Higher-order functions can be very fast.
For example, map(ord, somebigstring)
is much faster than the equivalent list comprehension [ord(c) for c in somebigstring]
. The former wins for three reasons:
map() pre-sizes the result string to the length of somebigstring. In contrast, the list-comprehension must make many calls to realloc() as it grows.
map() only has to do one lookup for ord, first checking globals, then checking and finding it in builtins. The list comprehension has to repeat this work on every iteration.
The inner loop for map runs at C speed. The loop body for the list comprehension is a series of pure Python steps that each need to be dispatched or handled by the eval-loop.

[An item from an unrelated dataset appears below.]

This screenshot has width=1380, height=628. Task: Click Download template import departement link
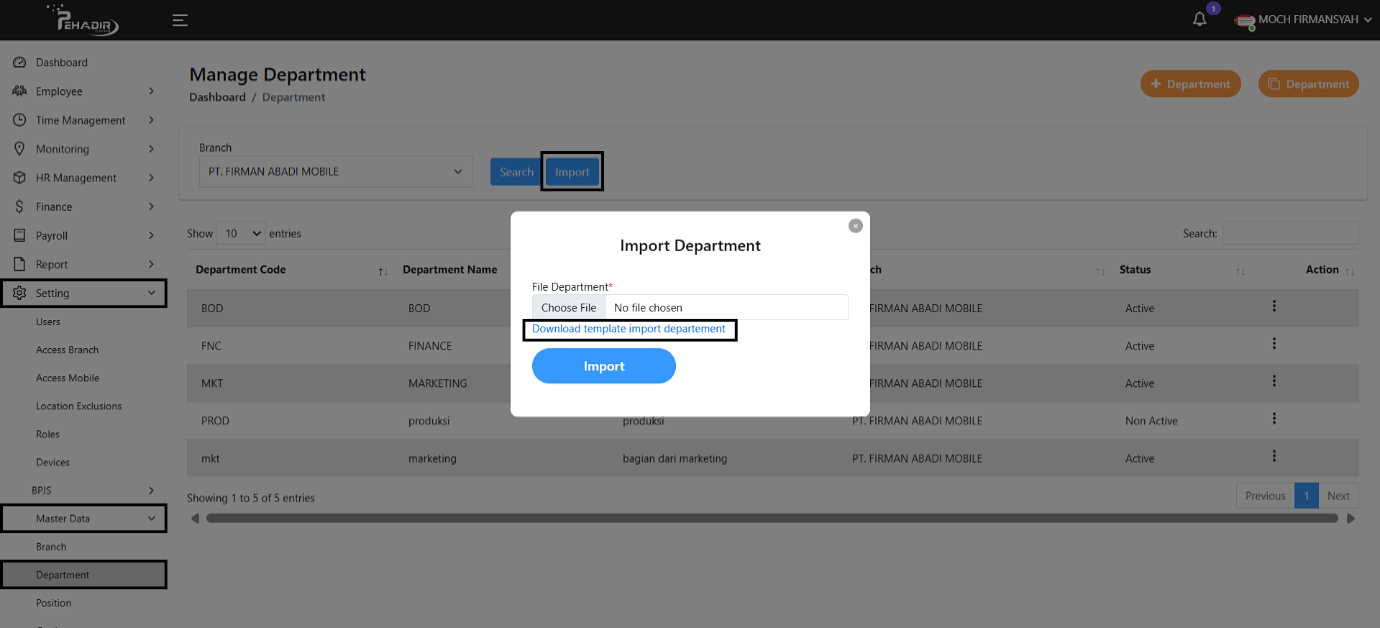pos(629,329)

Here are some timings to confirm the prediction:
>>> from timeit import Timer
>>> print min(Timer('map(ord, s)', 's="x"*10000').repeat(7, 1000))
0.808364152908
>>> print min(Timer('[ord(c) for c in s]', 's="x"*10000').repeat(7, 1000))
1.2946639061
from my experience loops can do things very fast , provided they are not nested too deeply , and with complex higher math operations , for simple operations and a Single layer of loops it can be as fast as any other way , maybe faster , so long as only integers are used as the index to the loop or loops, it would actually depend on what you are doing too
Also it might very well be that the higher order function will produce just as many loops as the loop program version and might even be a little slower , you would have to time them both...just to be sure.